▸ Extract to read:
▬▬▬▬▬▬

What you've proposed before is to keep this "third bit" in
xlated+jitted form.  Basically, we check the state of the branch
"on/off" like this: say, we see that xlated/jitted state of a branch
is JA[SRC=1|NOP] and ARCH_JUMP, then we can say that this branch is
on. How do we report it to user in PROG_INFO to we set the instruction
to JA[SRC=1|JUMP] in output, specifying that its current stae is to
jump? This would work, I think.

> >  We can implement
> > this using something like this:
> >
> > static_key_set(key, bool new_value)
> > {
> >     /* true if we change key value */
> >     bool key_changed = key->old_value ^ new_value;
> >
> >     for_each_prog(prog, key)
> >         for_each_branch(branch, prog, key)
> >             static_branch_flip(prog, branch, key_changed)
> > }
> >
> > where static_branch_flip flips the second bit of SRC_REG.
> 
> I don't understand why you keep bringing up 'flip' use case.
> The kernel doesn't have such an operation on static branches.
> Which makes me believe that it wasn't necessary.
> Why do we need one for the bpf static branch?

See above.

> > We need to
> > keep track of prog->branches and key->progs. How is this different
> > from what my patch implements?
> 
> What I'm proposing is to have a generic map __uint(type, BPF_MAP_TYPE_SET)
> and by naming convention libbpf will populate it with addresses
> of JA_OR_NOP from all progs.
> In asm it could be:
> asm volatile ("r0 = %[set_A] ll; goto_or_nop ...");
> (and libbpf will remove ld_imm64 from the prog before loading.)
> 
> or via
> asm volatile ("goto_or_nop ...; .pushsection set_A_name+suffix; .long");
> (and libbpf will copy from the special section into a set and remove
> special section).
> 
> It will be a libbpf convention and the kernel doesn't need
> to know about a special static branch map type or array of addresses
> in prog_load cmd.
> Only JA insn is relevant to the verifier and JITs.
> 
> Ideally we don't need to introduce SET map type and
> libbpf wouldn't need to populate it.
> If we can make it work with an array of values that .pushsection + .long
> automatically populates and libbpf treats it as a normal global data array
> that would be ideal.
> Insn addresses from all progs will be in that array after loading.
> Sort of like ".kconfig" section that libbpf populates,
> but it's a normal array underneath.

▬▬▬▬▬▬

▸ Entries provided:

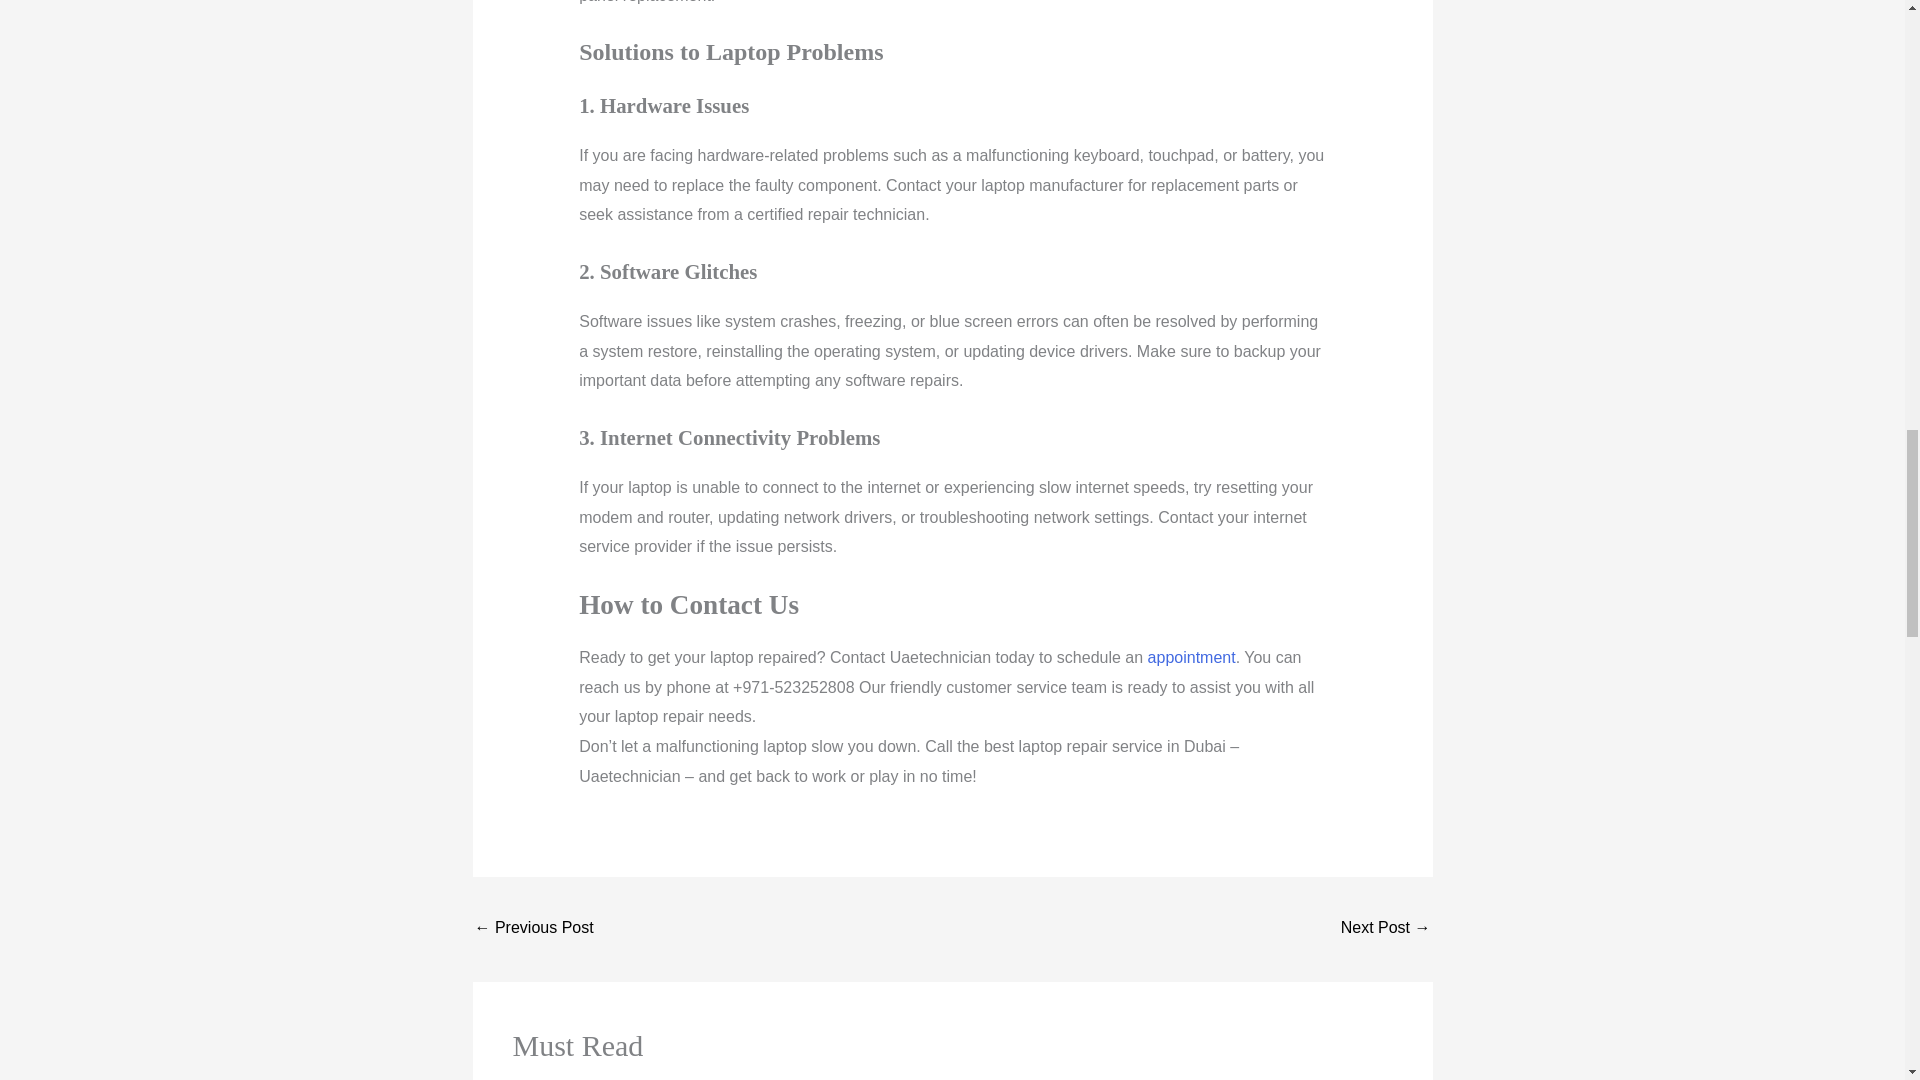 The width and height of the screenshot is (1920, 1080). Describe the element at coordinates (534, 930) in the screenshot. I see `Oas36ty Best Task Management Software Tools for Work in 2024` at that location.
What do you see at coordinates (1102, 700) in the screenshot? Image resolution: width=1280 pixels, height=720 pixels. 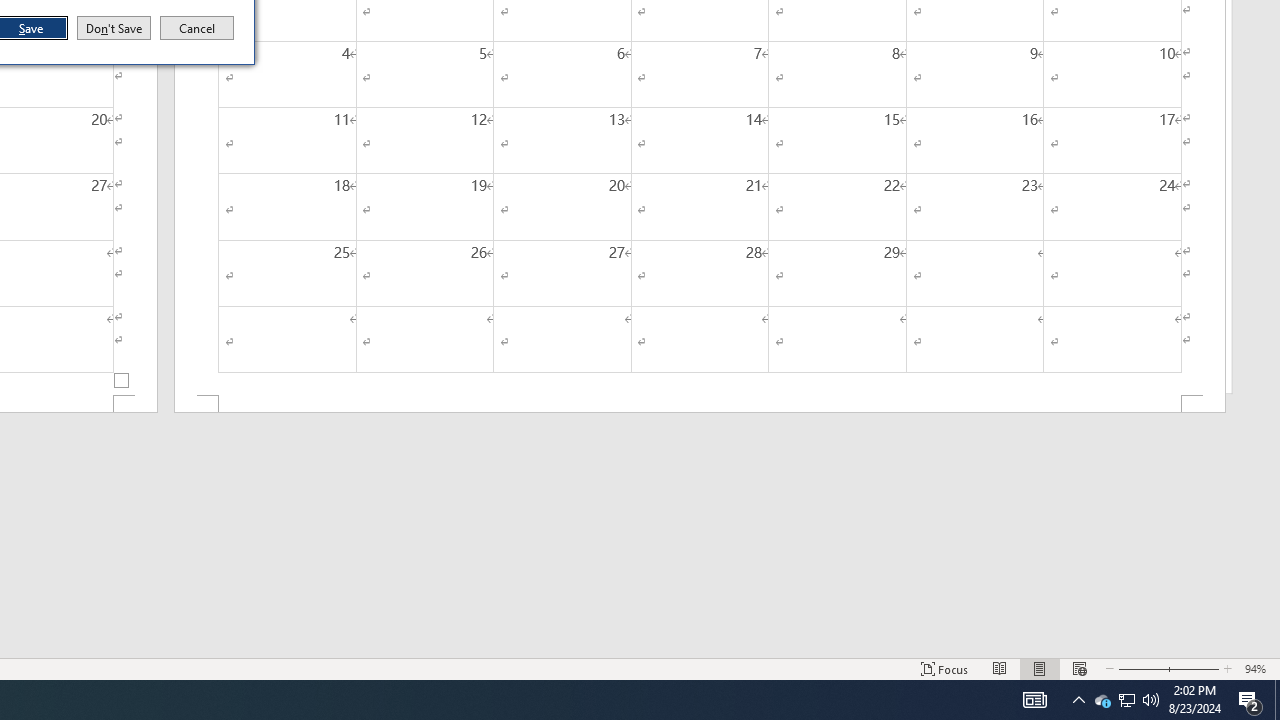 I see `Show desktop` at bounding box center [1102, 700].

▬▬▬▬▬▬

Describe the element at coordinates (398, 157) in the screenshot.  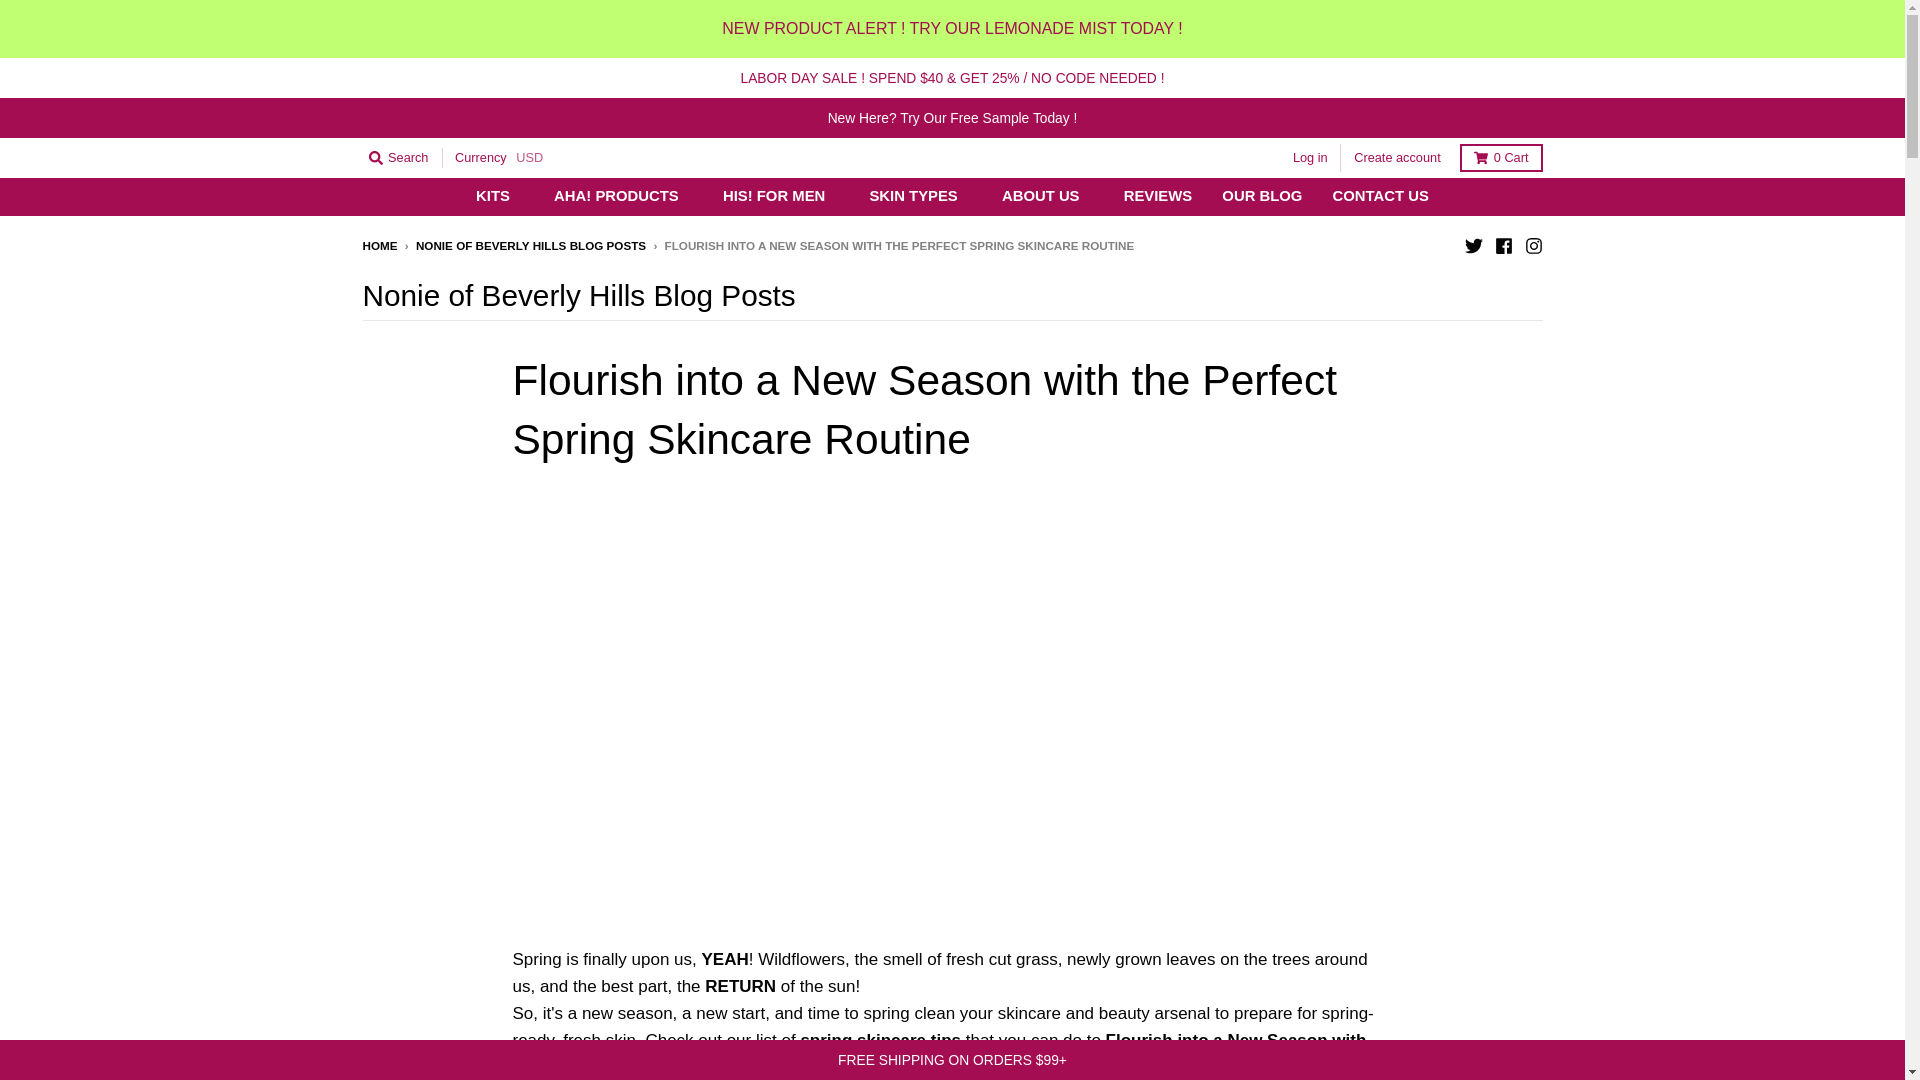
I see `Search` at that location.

▬▬▬▬▬▬

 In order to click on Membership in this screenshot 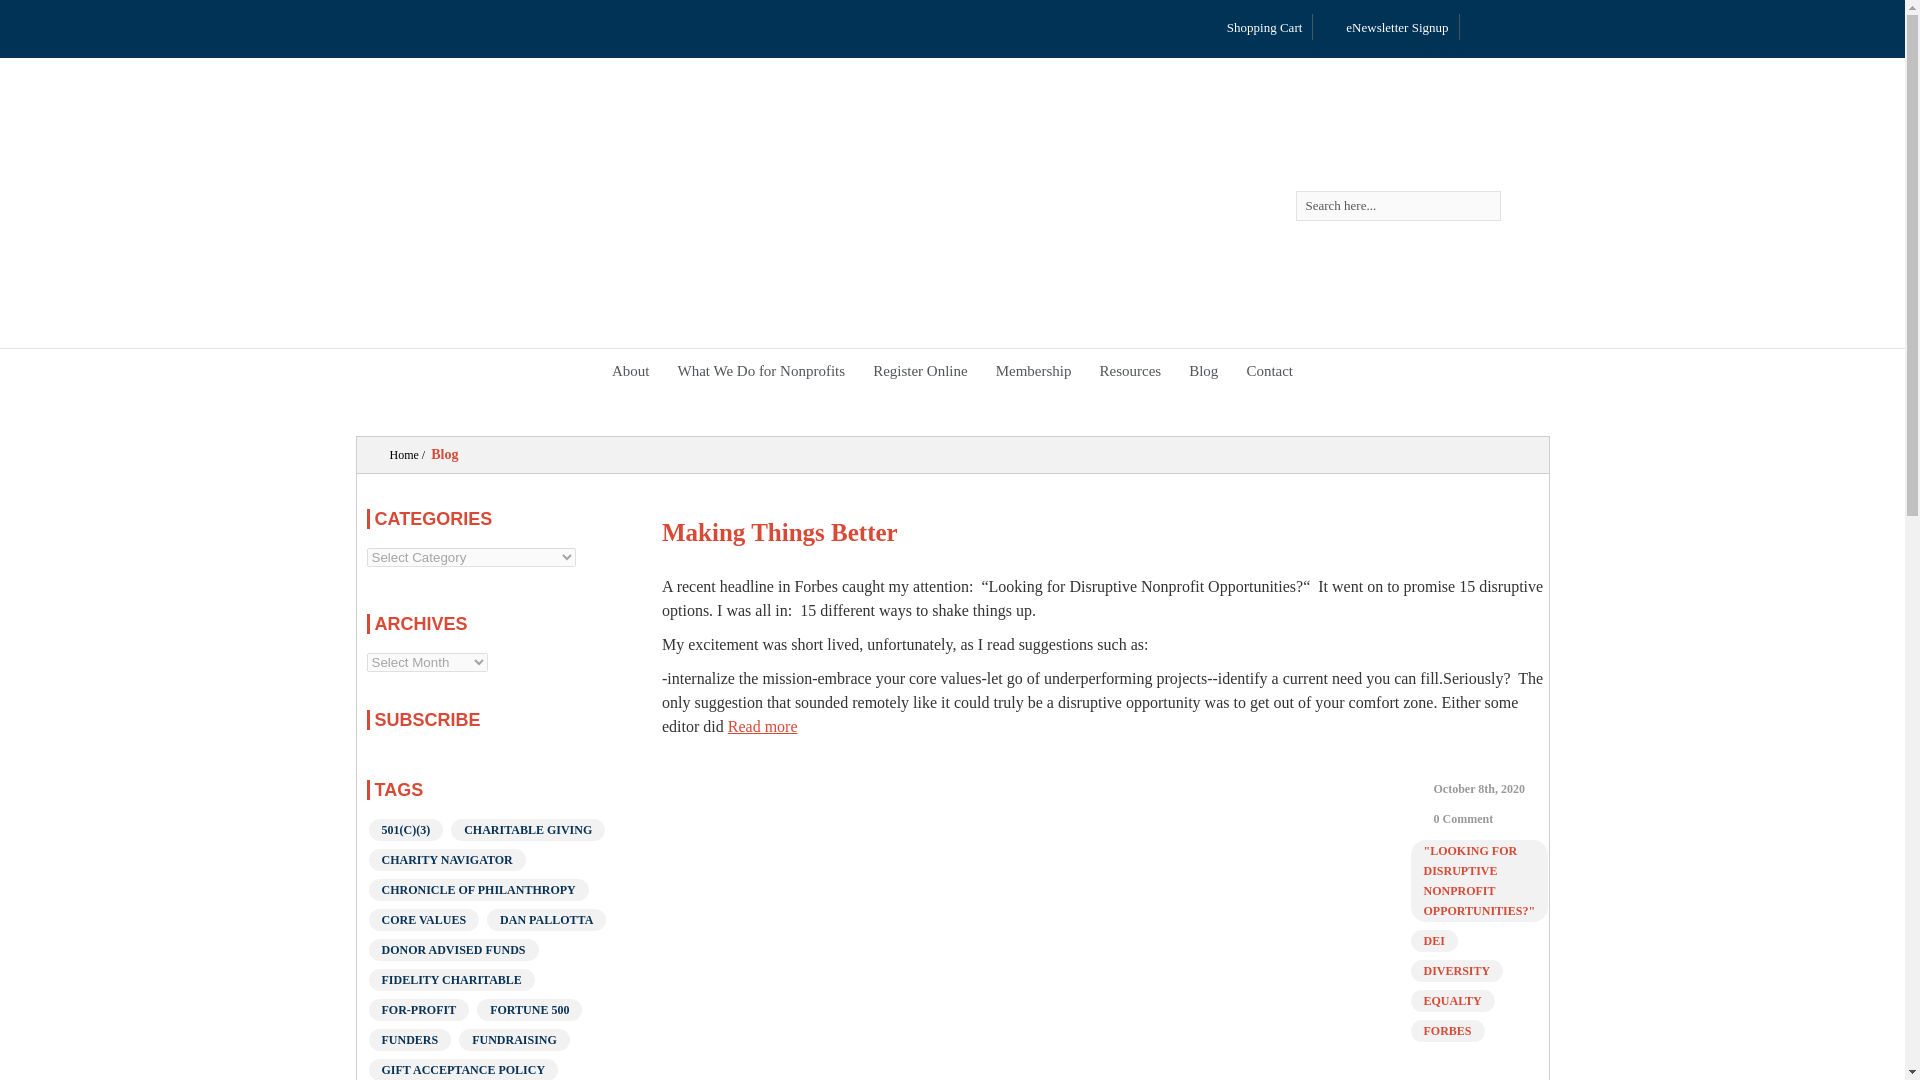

▬▬▬▬▬▬

▸ What to do:
[A] Translate this sentence from the BPF static branch thread into Spanish: "The kernel doesn't have such an operation on static branches."
[B] Answer these questions using the BPF static branch thread.
(i) Which bit of SRC_REG does static_branch_flip flip?
(ii) What map type is proposed with __uint(type, ...)?
(iii) Which instruction is called the only one relevant to the verifier and JITs?
[C] Go on with the BPF static branch thread after its last line, keeping the same mailing-list style.
The entries are separate material, unrelated to the BPF static branch thread.

▸ Answers in order:
[A] El kernel no tiene tal operación sobre las ramas estáticas.

[B]
(i) The second bit.
(ii) BPF_MAP_TYPE_SET.
(iii) The JA insn.

[C]
This doesn't work without the kernel side, as we change instructions
offsets inside the verifier when, e.g., converting helper calls to
individual instructions, etc.

Otherwise, this is more-or-less what my patch does: get a list of
offsets of banches inside the program, associate them with a map (or
ID of any kind), and then push to kernel.

And if you need to keep this list in kernel, then it looks like we can
keep it and access per key, not in a loop...

Alternative is to encode key ID in the instruction in some form so
that it is visible in xlated code after the program is loaded. But in
this case this makes users responsible to writing iterators and
bookkeeping all relationships vs. just loading a program with a map
fd, which is a well-established api in BPF.

> > If this is implemented in userspace, then how we prevent synchronous
> > updates of the key (and a relocation variant doesn't seem to work from
> > userspace)? Or is this a new kfunc? If yes, then how is it
> > executed,
> 
> then user space can have small helper in libbpf that iterates
> over SET (or array) and
> calls sys_bpf(cmd=STATIC_BRANCH_ENABLE, one_value_from_set)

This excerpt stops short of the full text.